Investors in Europe are reassured by startups that can:

  • Tell a coherent, EU-aware data story — Be ready to explain how your datasets were assembled, which EU-relevant licences or TDM rules apply, and how you handle reservations of rights.
  • Match AI Act expectations early — Start building the documentation and processes you will need anyway: a copyright compliance policy, a clear approach to opt-outs, and a draft of the training-data summary you could one day publish.
  • Separate and de-risk high-exposure content — Segment data sources where EU copyright risk is highest (e.g. commercial image libraries, news, books, music) and either license them, replace them, or ring-fence their use.
  • Lock down actual ownership — Make sure employee and contractor IP assignments are watertight, and that curated datasets, model versions, and key tooling are clearly owned by the company — not by third parties or loosely defined “communities.”
  • Design for cross-border reality — If you have global ambitions, treat EU rules as a high-water mark. A data and IP strategy that meets EU standards will usually hold up well in other major markets, and it signals maturity to international investors.

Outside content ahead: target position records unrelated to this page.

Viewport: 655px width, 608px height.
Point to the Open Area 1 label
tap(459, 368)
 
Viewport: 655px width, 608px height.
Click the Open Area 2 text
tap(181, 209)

The Investment Case for Clean Data

For European AI startups, the message from investors is consistent: originality of the model is not enough. They want to see that you can prove your right to use the data, respect EU-level copyright and AI rules, and still build a scalable, defensible business.

That is exactly the kind of foundation that turns regulatory complexity into a strategic asset rather than a funding obstacle. In a market where the EU AI Act sets the compliance bar high, startups that get their data provenance and licensing right don't just survive due diligence — they stand out.